What to know about Senate bill's major changes to student loans
Why it matters: For future borrowers — and millions of current ones — fewer repayment options will be available when and if the House passes the current bill.
Here's what's in store for borrowers:
Fewer repayment plans for future borrowers
State of play: The bill cuts the number of repayment plan choices that federal student loan borrowers have down to two.
One is a standard repayment plan, which gives borrowers a fixed monthly payment to repay their loans in 10 to 25 years. The current standard plan has a loan period of 10 years, regardless of loan size.
The other is the Repayment Assistance Plan, which will involve monthly payments between 1% and 10% of a borrower's discretionary income (current offerings set payments at 10%, 15%, or 20% of income).
Borrowers on any current repayment plan other than the Saving on a Valuable Education (SAVE) plan will be able to keep their current payment structure, however.
SAVE borrowers have to find a new plan
These changes will affect those whose take on loans from July 1, 2026 onward and current SAVE plan borrowers, with an appeals court blocking the Biden administration plan in February.
Under the Republicans' plan, SAVE borrowers will have between July 2026 and July 2028 to choose a new plan. After July 1, 2028, those borrowers, if they haven't chosen one, will automatically be enrolled in the income-based repayment plan.
There are about 8 million federal loan-holders enrolled in SAVE plans, making it the most popular income-driven repayment plan.
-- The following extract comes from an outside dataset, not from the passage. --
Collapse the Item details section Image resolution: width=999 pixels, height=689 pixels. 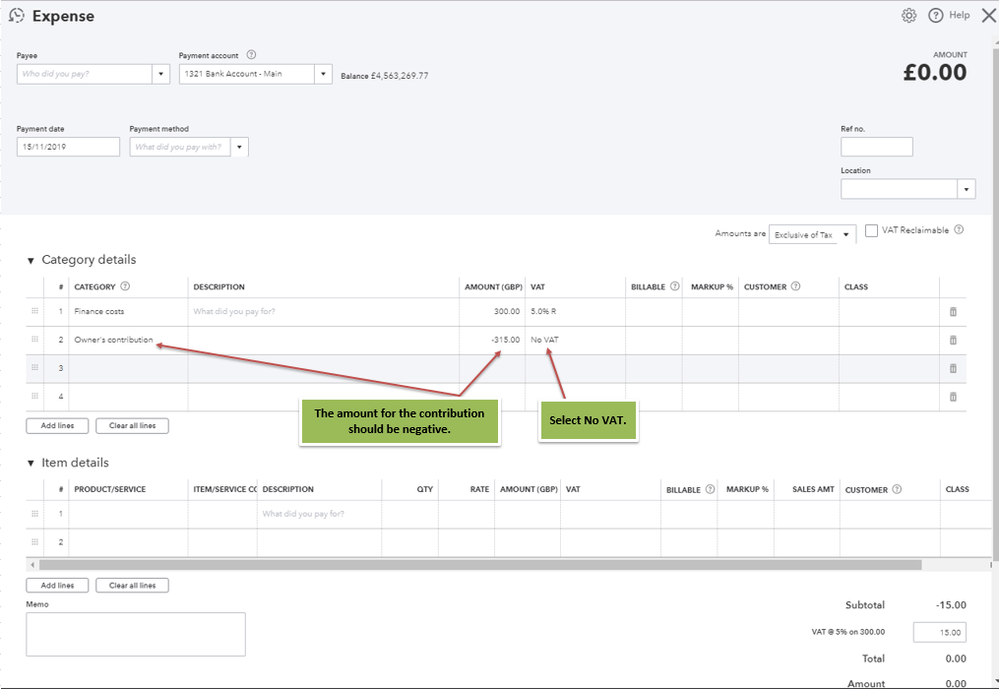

Graduate plans eliminated, scaled down
The legislation also slashes the Graduate PLUS Program, which covers the full cost of graduate or professional programs.
Instead, there will be a new lifetime $100,000 cap on loans for graduate students, $200,000 for medical and law school students.
Catch up quick: The bill's Senate passage represented a significant achievement for Senate leadership and the White House.
The taxes, border and defense package, however, still has to clear the House — where discontent has been building for days.
Polling has been bad for the bill, which slashes food and health benefits for the poorest Americans, while giving tax cuts to higher earners.